SCHOHARIE, N.Y.—A former limousine company manager was sentenced Wednesday to at least five years in prison for his role in a crash that killed 20 people in rural New York.
Nauman Hussain, 33, was convicted of manslaughter earlier this month after prosecutors argued that he intentionally failed to properly maintain an SUV-style stretch limo, which then failed to brake on a downhill stretch of road in Schoharie, a village west of Albany.
The 2001 Ford Excursion was packed with friends out for a birthday celebration on Oct. 6, 2018 when it hit a parked car and trees before coming to rest in a streambed.
Judge Peter Lynch sentenced Hussain, who was shackled and wearing an orange jail uniform, to an indeterminate term of 5 to 15 years in prison. The state’s parole board will determine when Hussain will be released after he serves the minimum.
Some people who lost loved ones in the crash spoke directly to Hussain in court before the judge announced the sentence.
“October 6, 2018 is the date forever burned into my heart and soul,” said a tearful Bethany King, who lost four members of her family in the crash. “You have received a justified guilty verdict,” King said to Hussain, who was looking down, “while the rest of us here have received a life sentence.”
The limo’s driver, all 17 passengers and two bystanders were killed in the crash, one of the deadliest U.S. road wrecks of the past two decades.
Prosecutors presented evidence at the trial that the limo had been allowed to deteriorate, and that Hussain’s rental company had taken steps to keep it on the road, despite a failed inspection that should have taken it out of service.
Special prosecutor Frederick Rench told reporters outside the Schoharie County Courthouse that the sentence was what he expected.
“Mr Hussain was required by law to comply with certain regulations. He failed to do so although he knew of the regulations and that they applied to him,” Rench said. “He failed to abide by them, he failed to follow them and this crash occurred as a result of that.”

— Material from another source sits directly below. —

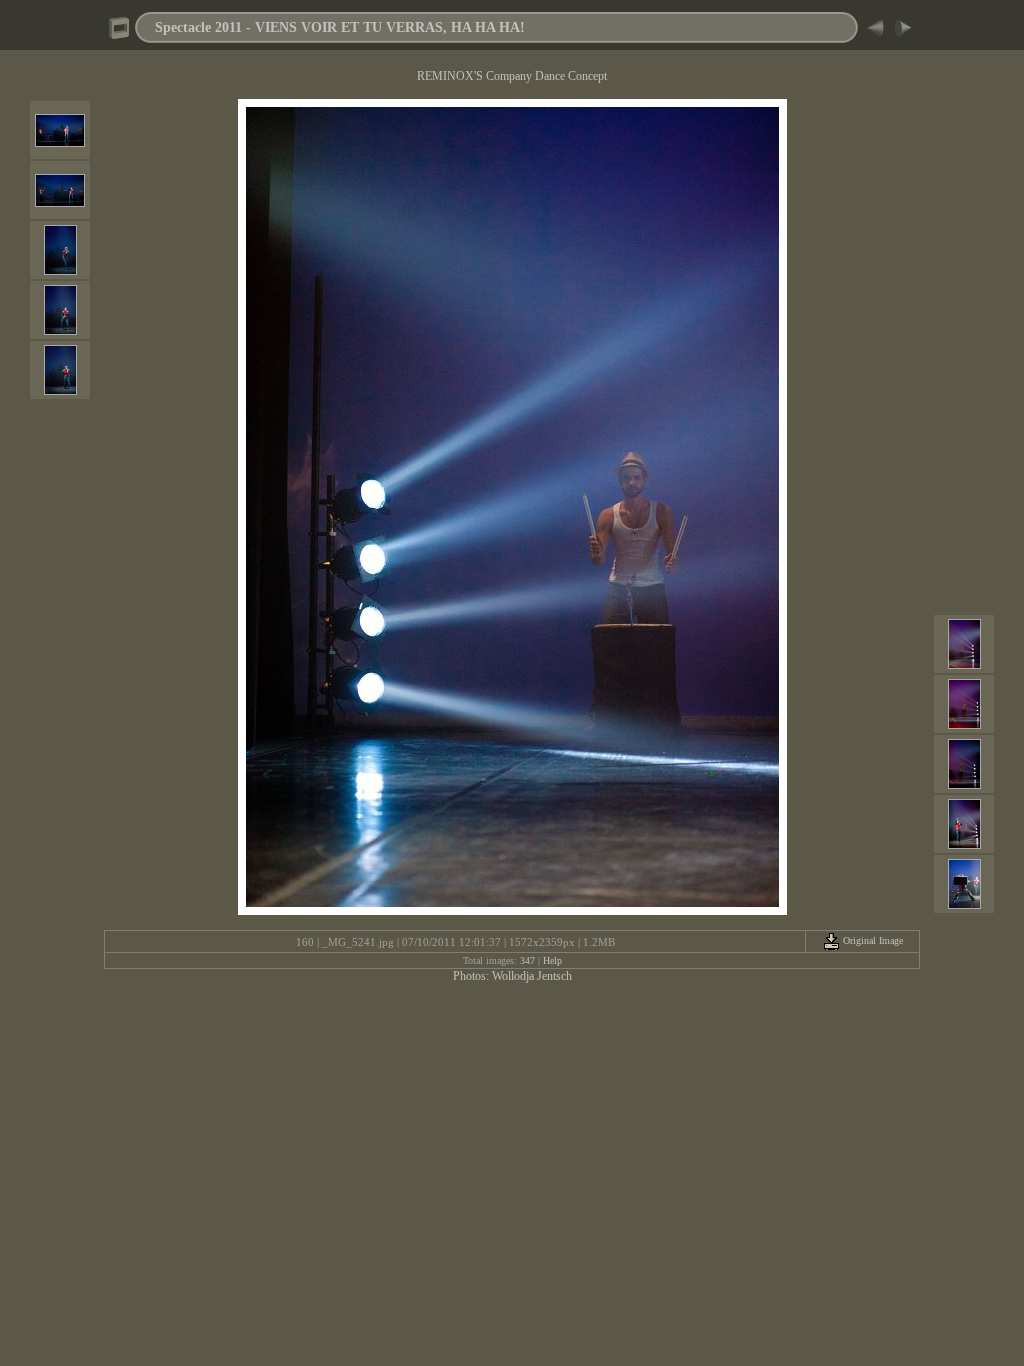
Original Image (871, 940)
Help (552, 960)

National Transportation Safety Board investigators previously concluded that the rental company also avoided inspection rules for oversized vehicles by filing false information about the SUV’s seating capacity.
“It makes me and my family sick to know that a $2,000 dollar brake repair would have avoided this catastrophe,” said Kevin Cushing, who lost his son Patrick Cushing in the crash. “Nauman, you’re a sorry excuse for a human being.”
The trial came after a judge rejected a plea deal last fall that would have spared Hussain prison time.
“We were angry and we felt we didn’t have a say,” Cushing said of the original plea deal. He said the judge gave families a voice and an opportunity, and that he was “very pleased” with the outcome.
Hussain did not speak during the sentencing.
Hussain’s lawyer, Lee Kindlon, said he plans to file an appeal.